* _EXERCISE PASSAGE_
Friday, 9 November 2018

6 Things that Movies and T.V. get wrong about Teaching


Teaching is one of those professions that ends up in movies and television shows a lot. Sometimes the whole show is about Teachers (Boston Public anyone? I don’t want to hear your fond recollections - that show was nonsense). Sometimes Teachers just figure into the background (Ferris Bueller’s Day Off).

The one thing they ALL have in common is that they get many fundamental things about teaching horribly wrong.

Let’s run down a list of the worst lies told on film about teaching as a career.

  • Class size: Are you kidding me? No wonder Robin Williams was able to change so many damn lives in Dead Poets Society - his class had, like, 18 students. I mean, Private School, I get it, but still - LIES. My smallest class might have that many kids on a Friday, but all that means is a bunch of follow-up note-chasing and calls home because 8-10 kids were skipping. Next time you see a teacher on film - count the students: if there are over 20 in a room, I’ll buy you a beer.

* _WHAT IS EXPECTED_
Please copy everything from "Friday, 9 November" down to "Bueller’s Day Off)." in the post about teaching on screen, word for word.

* _SUPPLIED INFORMATION_
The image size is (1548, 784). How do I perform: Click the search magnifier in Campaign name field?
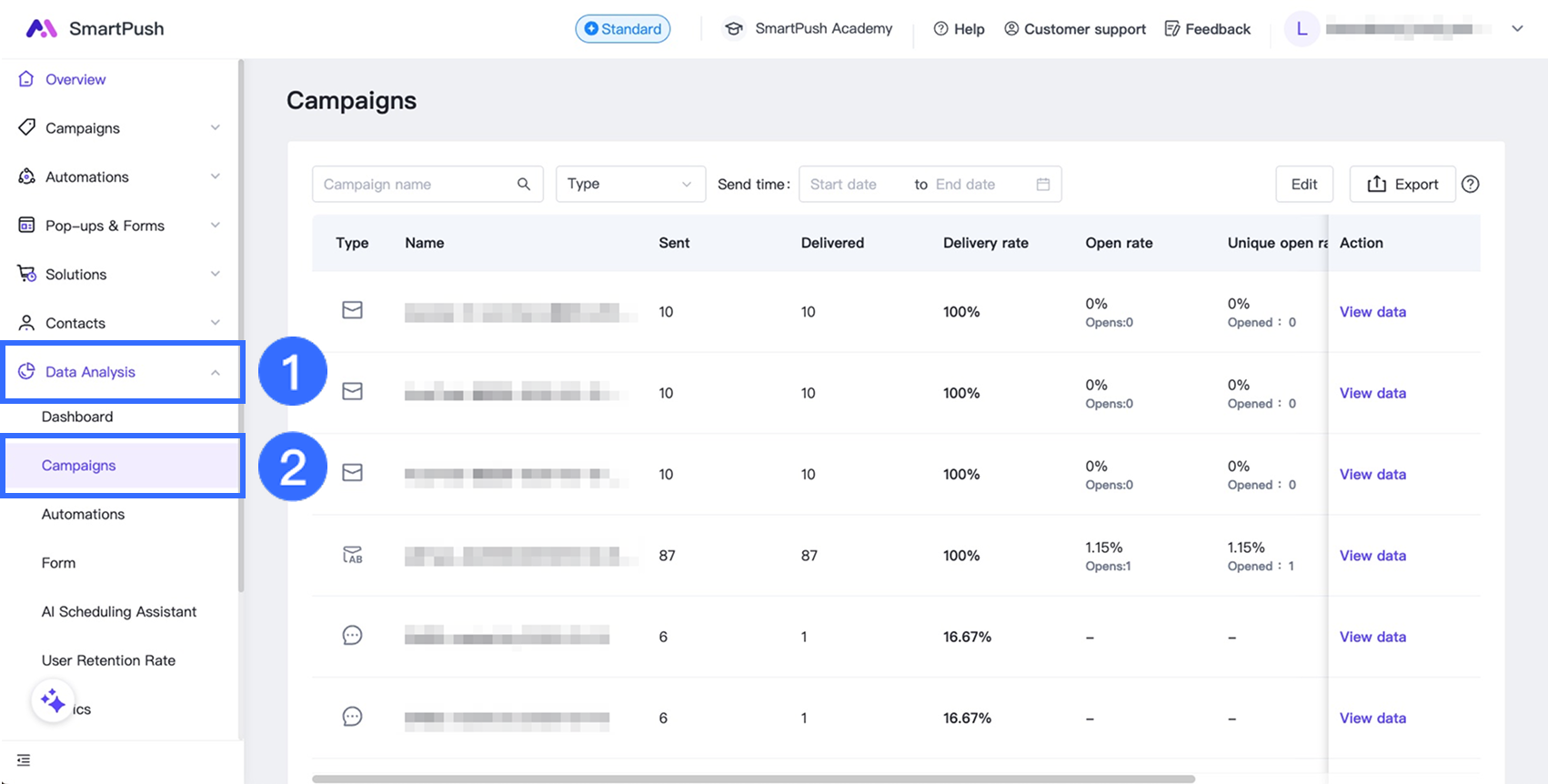coord(524,184)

* _ANSWER TO THE EXERCISE_
Friday, 9 November 2018

6 Things that Movies and T.V. get wrong about Teaching


Teaching is one of those professions that ends up in movies and television shows a lot. Sometimes the whole show is about Teachers (Boston Public anyone? I don’t want to hear your fond recollections - that show was nonsense). Sometimes Teachers just figure into the background (Ferris Bueller’s Day Off).